Isabel Evans

Freelancer (UK)

Independent quality and testing consultant Isabel Evans has more than thirty years of IT experience in quality management and testing in the financial, communications, and software sectors. Her quality management work focuses on encouraging IT teams and customers to work together via flexible processes designed and tailored by the teams that use them. Isabel authored Achieving Software Quality Through Teamwork and chapters in Agile Testing: How to Succeed in an eXtreme Testing Environment; The Testing Practitioner; and Foundations of Software Testing. A popular speaker at software conferences worldwide, Isabel is a Chartered IT Professional and Fellow of the British Computer Society, and has been a member of software industry improvement working groups.

Devices and Desires: understanding how humans experience software

We consume and still we desire more. More devices, more apps, more data, more bandwidth, more connectivity. The more we have, the more we want… We assume that to be true – those of us who work in the software industry. But is that true? To understand what is really required of our products, we need to design and test a pyramid of interlocking quality attributes, that build together to make an optimum experience for the people who use our products, matching their needs, and their desires. It is not enough to test functional suitability, performance, and reliability. People also require usability, accessibility, and safety. These profoundly affect the user experience (UX) which also considers trust, flow, and excitement. To test the UX, and so deliver a good experience for people, we first need to understand them. Isabel discusses why and how we can test and deliver better UX. She will look at the pressures from the business and government environment, the commercial imperatives, and the needs of society, along with the needs of the individual software user.

Risk: our friend and our foe

What is risk to a tester? And, what does risk mean to other people?

For some people, risk is a friend; for innovation to take place, it is necessary to take risks.

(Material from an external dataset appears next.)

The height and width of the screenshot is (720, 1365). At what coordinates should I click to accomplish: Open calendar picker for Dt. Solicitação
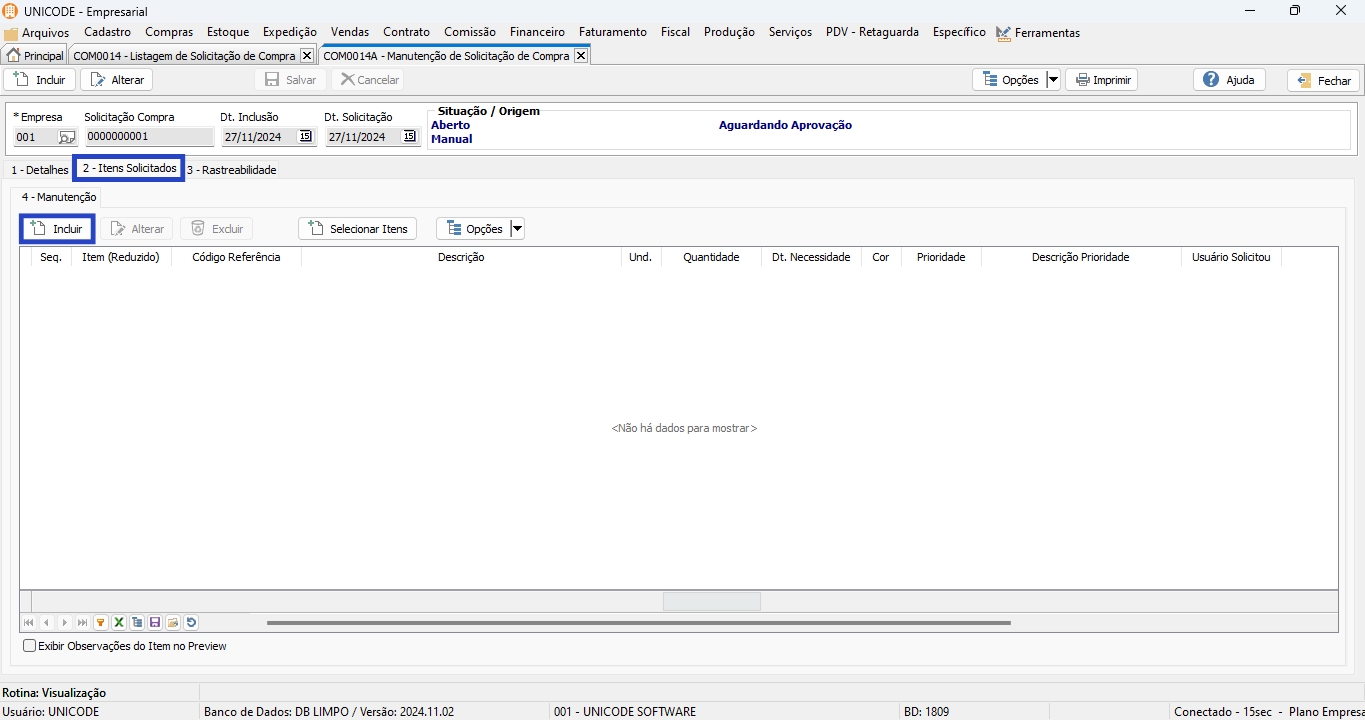click(x=409, y=137)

For other people, risk is a foe; something to be avoided.

How do we know when to take and when to avoid risks? What happens if avoiding one risk increases another risk? Can we tell the difference between our perception of risk and actual risk? In this short talk, I reflect on the theme of the conference (Sharing + Diversity + Knowledge) and discuss how those three words help us understand, manage and work with risk, to the benefit of our teams and our customers. We need knowledge of risk, through a diversity of perceptions, to give a shared understanding of when to embrace risk, when to accept it and when to control it or avoid it.